BEGIN Dataset content

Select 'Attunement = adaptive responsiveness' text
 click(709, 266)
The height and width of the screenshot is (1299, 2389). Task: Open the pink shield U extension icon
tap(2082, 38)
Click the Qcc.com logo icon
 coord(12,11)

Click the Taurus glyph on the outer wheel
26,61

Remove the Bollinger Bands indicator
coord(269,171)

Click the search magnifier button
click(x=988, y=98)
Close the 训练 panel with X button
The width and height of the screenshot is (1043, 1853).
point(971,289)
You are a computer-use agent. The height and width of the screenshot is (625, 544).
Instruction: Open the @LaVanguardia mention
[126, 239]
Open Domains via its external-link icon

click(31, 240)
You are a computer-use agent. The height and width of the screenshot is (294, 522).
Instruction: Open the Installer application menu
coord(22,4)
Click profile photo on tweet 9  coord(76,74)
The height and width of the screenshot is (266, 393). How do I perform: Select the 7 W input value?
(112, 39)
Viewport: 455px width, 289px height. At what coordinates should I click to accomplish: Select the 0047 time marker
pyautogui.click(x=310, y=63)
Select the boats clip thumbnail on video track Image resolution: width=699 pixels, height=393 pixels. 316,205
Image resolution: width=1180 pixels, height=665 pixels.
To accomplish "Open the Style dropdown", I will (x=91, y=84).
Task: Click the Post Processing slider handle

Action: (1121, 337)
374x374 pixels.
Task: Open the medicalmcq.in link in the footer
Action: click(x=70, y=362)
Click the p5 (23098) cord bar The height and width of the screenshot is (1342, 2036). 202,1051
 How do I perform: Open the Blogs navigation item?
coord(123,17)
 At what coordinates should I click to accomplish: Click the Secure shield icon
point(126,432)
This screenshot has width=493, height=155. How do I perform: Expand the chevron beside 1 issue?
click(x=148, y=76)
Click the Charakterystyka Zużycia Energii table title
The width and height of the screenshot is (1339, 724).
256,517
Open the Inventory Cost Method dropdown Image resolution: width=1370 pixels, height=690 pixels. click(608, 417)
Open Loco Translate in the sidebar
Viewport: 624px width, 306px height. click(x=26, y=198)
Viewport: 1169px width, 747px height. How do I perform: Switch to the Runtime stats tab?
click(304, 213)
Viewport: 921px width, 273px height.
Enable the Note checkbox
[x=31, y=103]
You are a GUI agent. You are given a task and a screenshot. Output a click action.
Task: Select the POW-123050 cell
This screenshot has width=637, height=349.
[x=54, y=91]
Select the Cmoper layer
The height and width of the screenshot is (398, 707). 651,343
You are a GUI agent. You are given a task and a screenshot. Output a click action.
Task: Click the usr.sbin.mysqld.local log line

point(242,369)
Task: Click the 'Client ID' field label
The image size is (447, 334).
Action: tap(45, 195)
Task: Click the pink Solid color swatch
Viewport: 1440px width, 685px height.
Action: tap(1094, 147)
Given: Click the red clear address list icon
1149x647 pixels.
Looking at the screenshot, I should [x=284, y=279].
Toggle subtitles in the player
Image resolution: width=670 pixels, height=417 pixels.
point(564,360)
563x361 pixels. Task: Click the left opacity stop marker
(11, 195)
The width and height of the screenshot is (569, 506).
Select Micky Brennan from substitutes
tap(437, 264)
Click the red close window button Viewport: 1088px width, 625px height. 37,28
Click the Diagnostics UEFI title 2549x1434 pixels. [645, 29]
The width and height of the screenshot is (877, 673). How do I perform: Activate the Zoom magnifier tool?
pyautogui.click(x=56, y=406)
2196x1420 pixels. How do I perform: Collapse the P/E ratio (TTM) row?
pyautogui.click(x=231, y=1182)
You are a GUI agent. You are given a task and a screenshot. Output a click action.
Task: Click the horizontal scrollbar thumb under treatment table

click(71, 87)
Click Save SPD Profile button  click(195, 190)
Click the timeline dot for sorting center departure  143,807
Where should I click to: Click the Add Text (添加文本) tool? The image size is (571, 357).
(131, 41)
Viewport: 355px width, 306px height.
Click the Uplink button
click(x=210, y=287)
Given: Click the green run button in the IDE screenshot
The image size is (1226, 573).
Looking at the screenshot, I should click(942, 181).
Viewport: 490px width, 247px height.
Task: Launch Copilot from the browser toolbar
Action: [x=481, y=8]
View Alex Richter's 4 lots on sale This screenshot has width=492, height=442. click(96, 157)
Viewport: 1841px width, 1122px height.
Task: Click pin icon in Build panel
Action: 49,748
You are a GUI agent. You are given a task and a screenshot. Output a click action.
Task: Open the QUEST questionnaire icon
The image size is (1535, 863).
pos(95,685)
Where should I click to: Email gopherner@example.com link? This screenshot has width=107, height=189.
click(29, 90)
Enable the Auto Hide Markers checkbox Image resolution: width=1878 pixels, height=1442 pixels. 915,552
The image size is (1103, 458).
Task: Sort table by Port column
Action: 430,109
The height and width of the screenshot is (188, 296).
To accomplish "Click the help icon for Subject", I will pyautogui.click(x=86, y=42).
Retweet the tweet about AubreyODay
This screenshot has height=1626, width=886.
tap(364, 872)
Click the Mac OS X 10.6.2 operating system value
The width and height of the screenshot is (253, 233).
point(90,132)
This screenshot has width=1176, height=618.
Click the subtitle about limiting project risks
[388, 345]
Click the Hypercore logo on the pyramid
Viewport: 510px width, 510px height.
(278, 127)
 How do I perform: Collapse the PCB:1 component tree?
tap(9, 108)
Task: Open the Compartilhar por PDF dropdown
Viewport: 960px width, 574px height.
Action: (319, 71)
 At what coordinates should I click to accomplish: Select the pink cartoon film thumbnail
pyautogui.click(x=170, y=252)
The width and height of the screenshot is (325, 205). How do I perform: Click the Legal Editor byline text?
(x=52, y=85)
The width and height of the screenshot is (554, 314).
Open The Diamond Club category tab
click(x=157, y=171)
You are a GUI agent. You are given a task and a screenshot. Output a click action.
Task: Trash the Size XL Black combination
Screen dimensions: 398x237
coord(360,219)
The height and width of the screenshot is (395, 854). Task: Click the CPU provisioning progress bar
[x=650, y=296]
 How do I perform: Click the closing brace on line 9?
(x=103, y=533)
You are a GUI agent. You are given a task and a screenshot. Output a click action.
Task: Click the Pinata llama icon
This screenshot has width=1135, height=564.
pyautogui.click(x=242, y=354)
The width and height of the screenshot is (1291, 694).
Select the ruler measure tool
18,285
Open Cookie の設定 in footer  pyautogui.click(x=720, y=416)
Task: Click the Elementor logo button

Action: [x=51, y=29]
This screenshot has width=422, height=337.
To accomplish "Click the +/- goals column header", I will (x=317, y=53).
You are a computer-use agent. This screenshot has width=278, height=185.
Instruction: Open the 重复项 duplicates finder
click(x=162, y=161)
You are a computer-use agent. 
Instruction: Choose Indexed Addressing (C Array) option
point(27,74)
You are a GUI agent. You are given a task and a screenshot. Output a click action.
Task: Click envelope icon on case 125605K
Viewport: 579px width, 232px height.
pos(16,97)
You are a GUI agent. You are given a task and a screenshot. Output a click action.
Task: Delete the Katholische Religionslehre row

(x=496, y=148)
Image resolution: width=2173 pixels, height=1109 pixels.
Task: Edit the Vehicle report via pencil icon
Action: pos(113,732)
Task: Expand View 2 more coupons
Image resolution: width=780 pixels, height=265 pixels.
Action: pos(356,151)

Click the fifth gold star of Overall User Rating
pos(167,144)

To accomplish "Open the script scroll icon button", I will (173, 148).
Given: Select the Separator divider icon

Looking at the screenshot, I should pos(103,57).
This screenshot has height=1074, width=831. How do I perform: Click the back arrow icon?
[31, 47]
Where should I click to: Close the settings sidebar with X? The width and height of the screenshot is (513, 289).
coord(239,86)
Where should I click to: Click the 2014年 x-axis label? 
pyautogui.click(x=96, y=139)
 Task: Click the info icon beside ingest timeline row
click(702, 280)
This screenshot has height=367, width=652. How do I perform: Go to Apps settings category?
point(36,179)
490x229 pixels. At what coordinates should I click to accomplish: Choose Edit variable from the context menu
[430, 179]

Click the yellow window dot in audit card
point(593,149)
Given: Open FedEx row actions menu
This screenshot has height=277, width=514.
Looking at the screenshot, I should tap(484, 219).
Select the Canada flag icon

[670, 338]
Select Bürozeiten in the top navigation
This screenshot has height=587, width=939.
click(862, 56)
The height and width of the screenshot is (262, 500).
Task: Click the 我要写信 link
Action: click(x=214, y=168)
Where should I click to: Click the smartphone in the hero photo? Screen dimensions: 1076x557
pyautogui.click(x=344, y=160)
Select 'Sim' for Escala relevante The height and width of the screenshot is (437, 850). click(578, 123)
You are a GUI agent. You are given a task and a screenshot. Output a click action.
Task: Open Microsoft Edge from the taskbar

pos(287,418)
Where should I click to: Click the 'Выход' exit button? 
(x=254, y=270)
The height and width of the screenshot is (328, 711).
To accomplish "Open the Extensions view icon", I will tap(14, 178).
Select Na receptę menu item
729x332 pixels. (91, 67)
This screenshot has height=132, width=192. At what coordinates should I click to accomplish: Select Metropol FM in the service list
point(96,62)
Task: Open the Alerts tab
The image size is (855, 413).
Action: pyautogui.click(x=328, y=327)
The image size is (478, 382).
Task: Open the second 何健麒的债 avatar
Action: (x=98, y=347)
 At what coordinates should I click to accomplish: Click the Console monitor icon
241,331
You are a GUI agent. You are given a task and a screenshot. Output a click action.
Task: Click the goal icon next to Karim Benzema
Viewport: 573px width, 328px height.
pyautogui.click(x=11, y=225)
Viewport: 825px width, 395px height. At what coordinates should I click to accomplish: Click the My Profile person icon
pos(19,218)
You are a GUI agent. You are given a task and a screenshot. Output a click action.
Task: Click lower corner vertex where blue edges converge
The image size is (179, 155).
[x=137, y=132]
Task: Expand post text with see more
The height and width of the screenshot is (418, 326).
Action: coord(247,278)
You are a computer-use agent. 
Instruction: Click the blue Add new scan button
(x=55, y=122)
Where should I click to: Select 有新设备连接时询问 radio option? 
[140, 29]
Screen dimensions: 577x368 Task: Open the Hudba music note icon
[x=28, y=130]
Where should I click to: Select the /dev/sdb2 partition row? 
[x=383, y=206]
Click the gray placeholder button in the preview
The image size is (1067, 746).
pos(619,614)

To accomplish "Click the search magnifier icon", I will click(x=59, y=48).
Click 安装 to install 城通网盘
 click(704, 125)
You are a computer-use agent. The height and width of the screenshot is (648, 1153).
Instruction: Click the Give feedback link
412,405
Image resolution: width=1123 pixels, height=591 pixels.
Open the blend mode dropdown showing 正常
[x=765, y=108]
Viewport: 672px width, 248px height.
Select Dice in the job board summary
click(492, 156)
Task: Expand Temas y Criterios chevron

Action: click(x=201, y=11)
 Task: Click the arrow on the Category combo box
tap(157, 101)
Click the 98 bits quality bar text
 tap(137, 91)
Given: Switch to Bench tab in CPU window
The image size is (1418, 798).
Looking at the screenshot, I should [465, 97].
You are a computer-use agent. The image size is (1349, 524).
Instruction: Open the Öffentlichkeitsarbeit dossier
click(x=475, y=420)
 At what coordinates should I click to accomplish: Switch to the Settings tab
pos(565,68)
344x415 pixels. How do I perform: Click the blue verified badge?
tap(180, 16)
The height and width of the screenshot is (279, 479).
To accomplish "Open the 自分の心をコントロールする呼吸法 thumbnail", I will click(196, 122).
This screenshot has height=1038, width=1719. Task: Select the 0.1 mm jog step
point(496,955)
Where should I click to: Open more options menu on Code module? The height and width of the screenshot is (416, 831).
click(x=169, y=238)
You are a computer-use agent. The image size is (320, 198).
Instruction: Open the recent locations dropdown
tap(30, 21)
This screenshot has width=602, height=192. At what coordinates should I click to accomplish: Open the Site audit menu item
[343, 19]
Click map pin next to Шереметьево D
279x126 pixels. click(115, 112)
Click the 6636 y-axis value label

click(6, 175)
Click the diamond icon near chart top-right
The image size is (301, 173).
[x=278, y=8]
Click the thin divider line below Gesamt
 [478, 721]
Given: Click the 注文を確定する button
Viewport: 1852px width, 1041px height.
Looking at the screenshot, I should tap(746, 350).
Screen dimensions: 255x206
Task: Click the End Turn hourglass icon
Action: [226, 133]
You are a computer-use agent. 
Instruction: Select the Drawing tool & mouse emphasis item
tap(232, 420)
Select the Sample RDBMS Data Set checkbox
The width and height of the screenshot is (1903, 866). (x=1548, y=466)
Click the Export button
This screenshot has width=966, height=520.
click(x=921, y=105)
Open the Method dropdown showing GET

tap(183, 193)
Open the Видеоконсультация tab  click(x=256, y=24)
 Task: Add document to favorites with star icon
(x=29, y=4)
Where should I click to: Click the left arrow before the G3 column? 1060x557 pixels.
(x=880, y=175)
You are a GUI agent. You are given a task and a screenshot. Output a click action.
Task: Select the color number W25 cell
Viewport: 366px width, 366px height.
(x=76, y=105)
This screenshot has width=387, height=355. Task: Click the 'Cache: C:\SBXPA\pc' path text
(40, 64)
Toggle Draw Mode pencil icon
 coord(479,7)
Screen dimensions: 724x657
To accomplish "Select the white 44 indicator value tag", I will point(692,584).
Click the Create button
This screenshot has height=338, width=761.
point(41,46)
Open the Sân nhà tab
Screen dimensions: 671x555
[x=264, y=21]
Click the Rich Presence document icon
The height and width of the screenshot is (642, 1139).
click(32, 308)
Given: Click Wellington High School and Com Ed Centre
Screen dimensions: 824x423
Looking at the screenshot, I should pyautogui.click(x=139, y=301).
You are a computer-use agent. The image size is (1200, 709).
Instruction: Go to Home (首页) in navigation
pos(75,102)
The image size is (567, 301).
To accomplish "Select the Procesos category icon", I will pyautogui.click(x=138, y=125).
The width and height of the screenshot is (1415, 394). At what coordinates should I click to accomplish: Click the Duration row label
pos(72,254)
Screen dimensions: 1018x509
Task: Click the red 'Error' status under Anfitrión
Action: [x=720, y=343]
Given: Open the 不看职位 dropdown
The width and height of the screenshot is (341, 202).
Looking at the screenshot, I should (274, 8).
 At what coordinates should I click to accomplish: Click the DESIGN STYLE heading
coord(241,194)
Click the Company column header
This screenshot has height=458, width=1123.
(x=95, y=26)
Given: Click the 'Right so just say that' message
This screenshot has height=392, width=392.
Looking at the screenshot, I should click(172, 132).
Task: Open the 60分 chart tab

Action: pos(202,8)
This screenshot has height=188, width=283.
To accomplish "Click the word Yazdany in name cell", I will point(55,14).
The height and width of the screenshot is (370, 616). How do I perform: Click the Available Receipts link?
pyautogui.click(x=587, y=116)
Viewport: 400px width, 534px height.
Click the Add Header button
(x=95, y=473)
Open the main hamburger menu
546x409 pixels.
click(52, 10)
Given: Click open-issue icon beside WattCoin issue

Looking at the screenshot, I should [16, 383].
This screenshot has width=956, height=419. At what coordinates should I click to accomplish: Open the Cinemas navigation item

END Dataset content

Rewrite everything from the start of the material down to the line containing "Click profile photo", substituting "magnifying glass" for "magnifier" and leaving all else unchanged.

> **Solution to the problem**
Select 'Attunement = adaptive responsiveness' text
 click(709, 266)
The height and width of the screenshot is (1299, 2389). Task: Open the pink shield U extension icon
tap(2082, 38)
Click the Qcc.com logo icon
 coord(12,11)

Click the Taurus glyph on the outer wheel
26,61

Remove the Bollinger Bands indicator
coord(269,171)

Click the search magnifying glass button
click(x=988, y=98)
Close the 训练 panel with X button
The width and height of the screenshot is (1043, 1853).
point(971,289)
You are a computer-use agent. The height and width of the screenshot is (625, 544).
Instruction: Open the @LaVanguardia mention
[126, 239]
Open Domains via its external-link icon

click(31, 240)
You are a computer-use agent. The height and width of the screenshot is (294, 522).
Instruction: Open the Installer application menu
coord(22,4)
Click profile photo on tweet 9  coord(76,74)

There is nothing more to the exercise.